La convergence s’est faite à partir d’analyses partagées sur la crise sanitaire. C’est le Planning familial local qui a tiré la sonnette d’alarme estimant qu’il n’était pas admissible de dérouler le tapis rouge à un militant connu pour ses positions anti-IVG et à un réseau épousant des positions confusionnistes et conspirationnistes au service d’une rhétorique d’extrême droite.

Cette invitation a semé un trouble et des fractures dans la mouvance écologiste saint-affricaine entre celles et ceux qui estiment qu’il n’est pas possible de pactiser avec l’extrême droite et d’autres qui jugent qu’il ne faut pas se diviser face à la « dictature sanitaire » du gouvernement. Chez ces derniers l’aveuglement est tel que même lorsqu’on leur met sous le nez les déclarations anti-IVG de Fouché ou le concept dit de « réinformation » forgé par l’extrême droite, ils et elles reconnaissent qu’il peut y avoir un problème mais sans pour autant remettre en cause la possibilité d’une collaboration avec lui.

Ainsi, un Léon Maillé, figure historique de la lutte contre l’extension militaire du camp du Larzac (1971-1981), a vertement répondu à des militantes et militants du Planning familial, de Solidaires et de l’UCL (entre autres) qui dénonçaient dans une tribune parue dans Le Progrès saint-affricain (hebdomadaire local) la venue de Fouché et la complaisance dont il a pu bénéficier localement, se flattant même de l’avoir ­hébergé chez lui.

Tentation communautaire

Si l’appréciation de la situation sanitaire est un marqueur fort, elle n’est peut-être pas la seule affinité qui relie un individu comme Fouché et des militantes souvent néoruraux et issus de l’écologie et de la gauche. C’est aussi une certaine vision de l’écologie (écologie profonde, écologie essentialiste et aclassiste) qui permet de converger. Fouché est issu du mouvement des Colibris tenants d’une écologie aclassiste dans laquelle un Pierre Rabhi pouvait tenir des propos homophobes et réactionnaires sans crainte d’être remis en cause. Et du reste, ce qu’il peut dire sur la permaculture et l’agroécologie intéresse autant que ses thèses sur la crise sanitaire.

On navigue là aussi en eaux troubles et on sait que l’extrême droite s’y retrouve tel un poisson dans l’eau. C’est si vrai que Réinfocovid s’efforce de s’implanter plus durablement au nord du département en tentant d’acquérir un terrain afin d’y créer une communauté comme l’a révélé récemment Le Monde.

Librairie antisémite

C’est encore un petit regroupement communautaire qu’on trouve installé dans un hameau situé à 30 kilomètres de Millau et constitué autour d’un libraire.
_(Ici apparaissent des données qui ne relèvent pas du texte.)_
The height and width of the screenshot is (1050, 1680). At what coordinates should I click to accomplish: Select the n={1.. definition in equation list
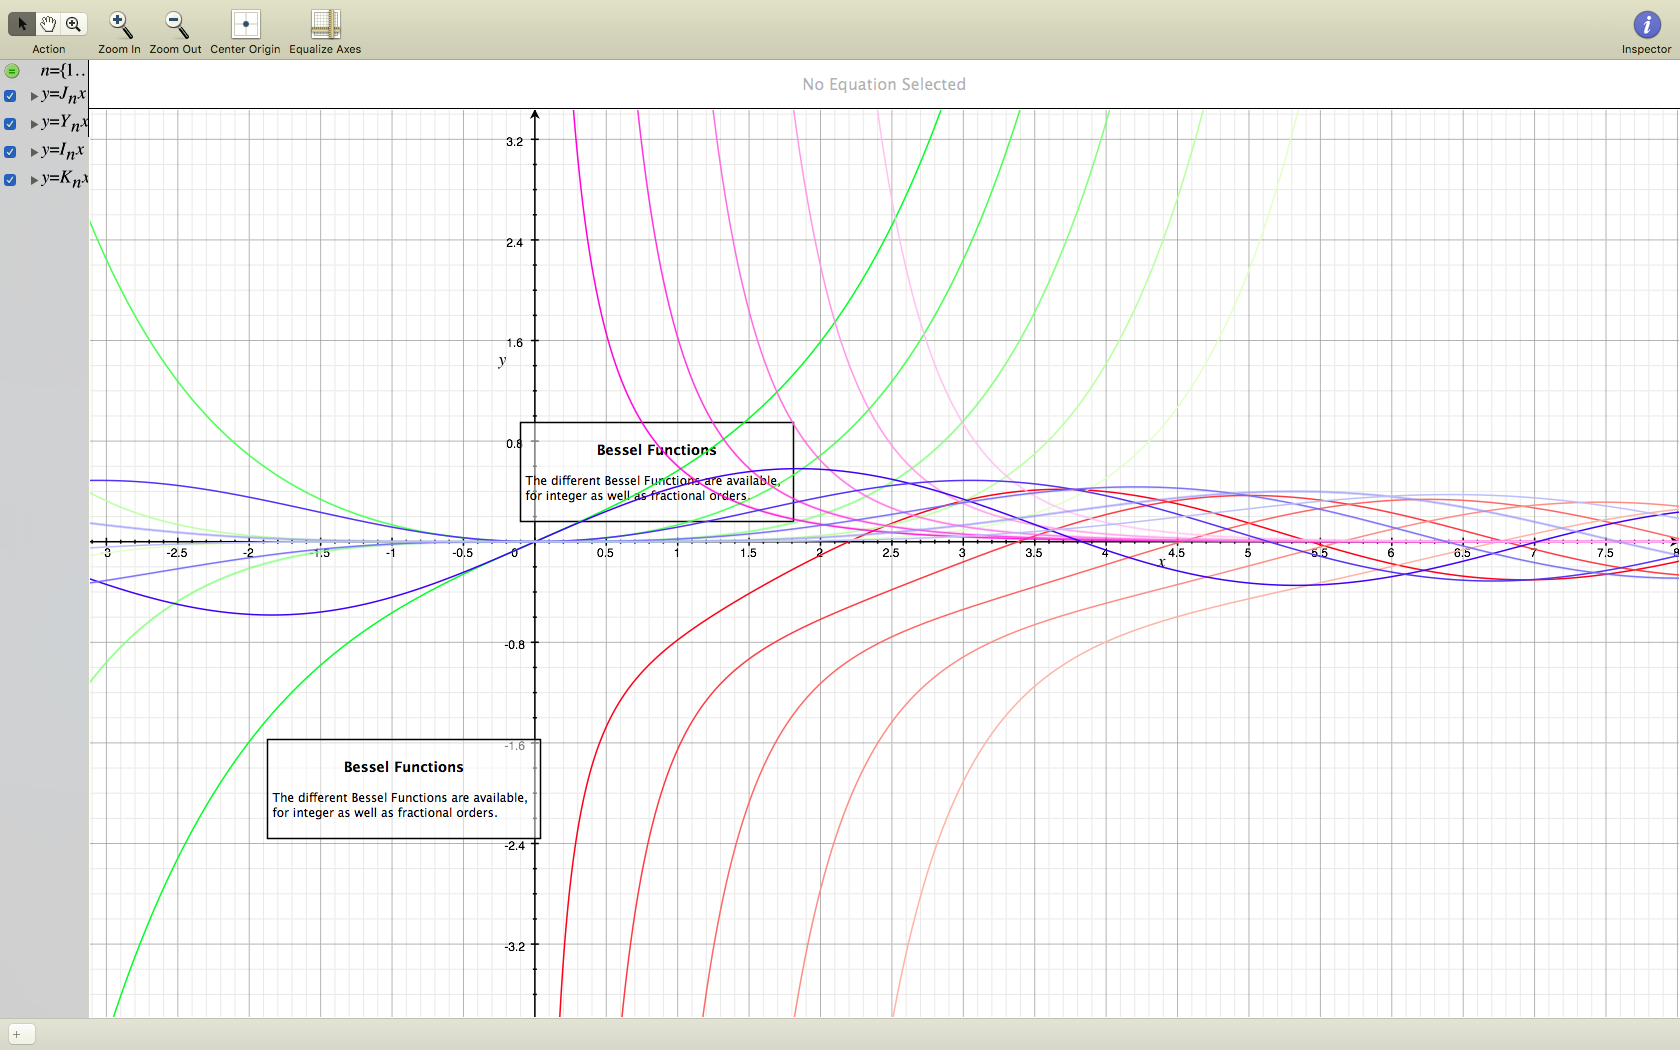(x=62, y=71)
Ce dernier diffuse la prose du groupe fasciste Égalité et réconciliation, ainsi que d’autres opuscules de la littérature masculiniste, antiféministe ou encore antisémite comme Les Protocoles des sages de Sion sur les marchés de Millau et Saint-Affrique sans que les mairies PS et LR ne trouvent à y redire et avec la bienveillance de la gendarmerie, prompte à le protéger quand les antifascistes l’empêchent de vendre sa propagande criminelle.

En Aveyron, les antifascistes comprennent qu’il faut s’organiser pour contrecarrer ces tentatives de développer des courants d’extrême droite. L’antifascisme ne saurait toutefois être la seule réponse, puisque le malaise est plus large que cela. Face aux dérives d’une certaine écologie, c’est bien une critique matérialiste se fondant sur un projet d’émancipation qu’il s’agit d’opposer et de partager beaucoup plus largement.